= Brooklyn Boy =

Play by Donald Margulies

Brooklyn Boy is a play by American playwright Donald Margulies. The play premiered in 2004 at South Coast Repertory and then on Broadway in 2005.

==Plot==
Novelist Eric Weiss, critically celebrated but unsuccessful, "arrives" when his new, autobiographical novel becomes a best-seller. An outsider all his life, he is suddenly on the inside of everything: town cars, television studios, the Sunday book review. But as his career takes off, his personal life stutters.

His father lies ill in Maimonides Hospital, Jewish Brooklyn's version of the river Styx, wondering when Eric will produce his first grandchild. His former friends and neighbors in Brooklyn celebrate his success while simultaneously being suspicious about his attitude toward them–in life and in his novel. And his success, rather than oiling the waters of his marriage, troubles them for him and his writer-wife.

==Characters==
- Eric Weiss
- Manny Weiss, Eric's father
- Ira Zimmerman, an old school friend
- Nina, Eric's wife
- Alison, a young university student
- Melanie Fine, a movie producer
- Tyler Shaw, a young actor

==Productions==
Brooklyn Boy is Margulies' first work for the stage since winning the Pulitzer Prize for Drama with his Dinner with Friends. Tony Award-winning director Daniel Sullivan, who directed South Coast Repertory's production of Dinner with Friends returned to South Coast Repertory, Costa Mesa, California, to direct the world premiere of Brooklyn Boy. This was a co-production by South Coast Repertory and the Manhattan Theatre Club, and was commissioned by SCR and developed at the company's 2003 Pacific Playwrights Festival. The play ran from September 10, 2004, to October 10, 2004. The cast starred Adam Arkin as Eric Weiss; Allan Miller as his father Manny; and Dana Reeve as his wife Nina. Arye Gross and Ari Graynor also appeared.

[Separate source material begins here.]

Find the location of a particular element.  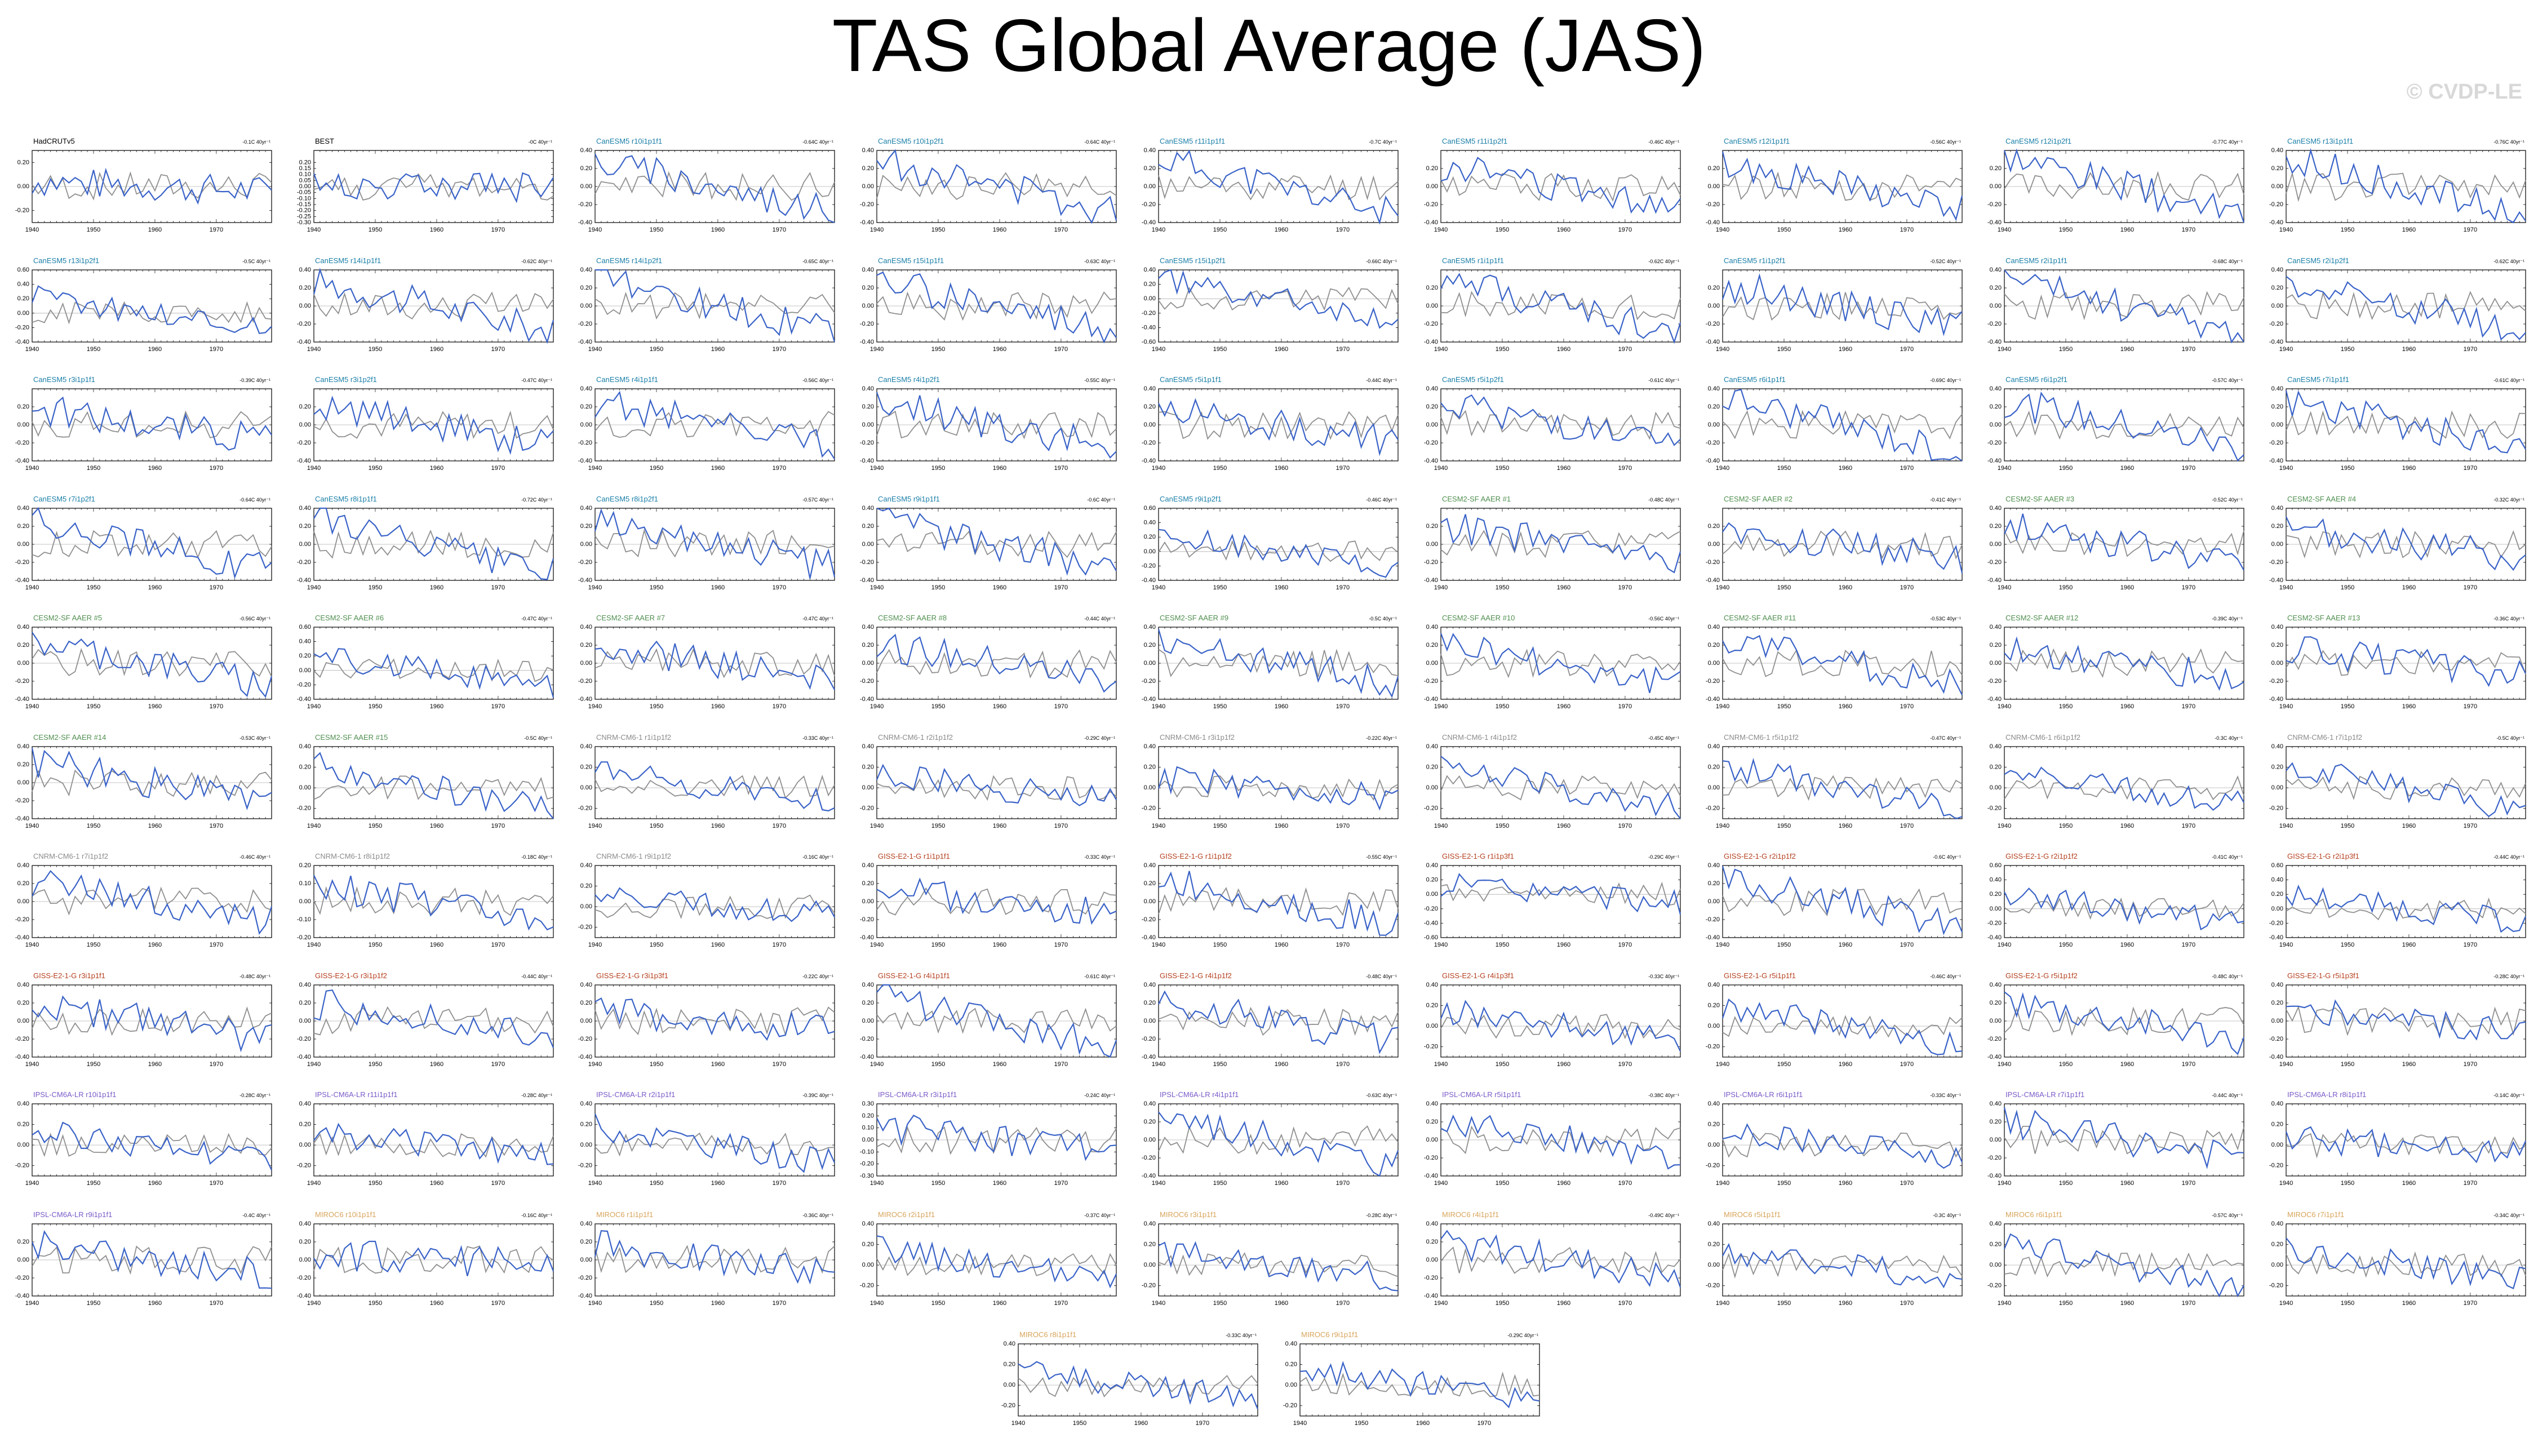

panel-trend: -0.69C 40yr⁻¹ is located at coordinates (1945, 380).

The play premiered on Broadway at the Biltmore Theatre on January 13, 2005, in previews and officially on February 3, 2005, and closed on March 27, 2005, after 62 performances and 23 previews. The SCR cast reprised their roles, except that Polly Draper took the role of Nina. Adam Arkin was nominated for the 2005 Drama Desk Award, Outstanding Actor in a Play. The play was nominated for the 2005 Outer Critics Circle Award, Outstanding New Broadway Play.

Ben Brantley, in his review for The New York Times, wrote: "...has the courage to confront head-on the predictability of the midlife crisis it portrays....Brookyn Boy, smoothly directed by Daniel Sullivan and acted with fine-grained conviction by a cast led by Adam Arkin, may indeed be Mr. Margulies's most personally heartfelt work. But while this comic drama is steeped in an admirably humble and often touching spirit of acceptance, it seldom does what first-rate plays must do and what Mr. Margulies has achieved repeatedly before: it does not make the familiar seem fresh.".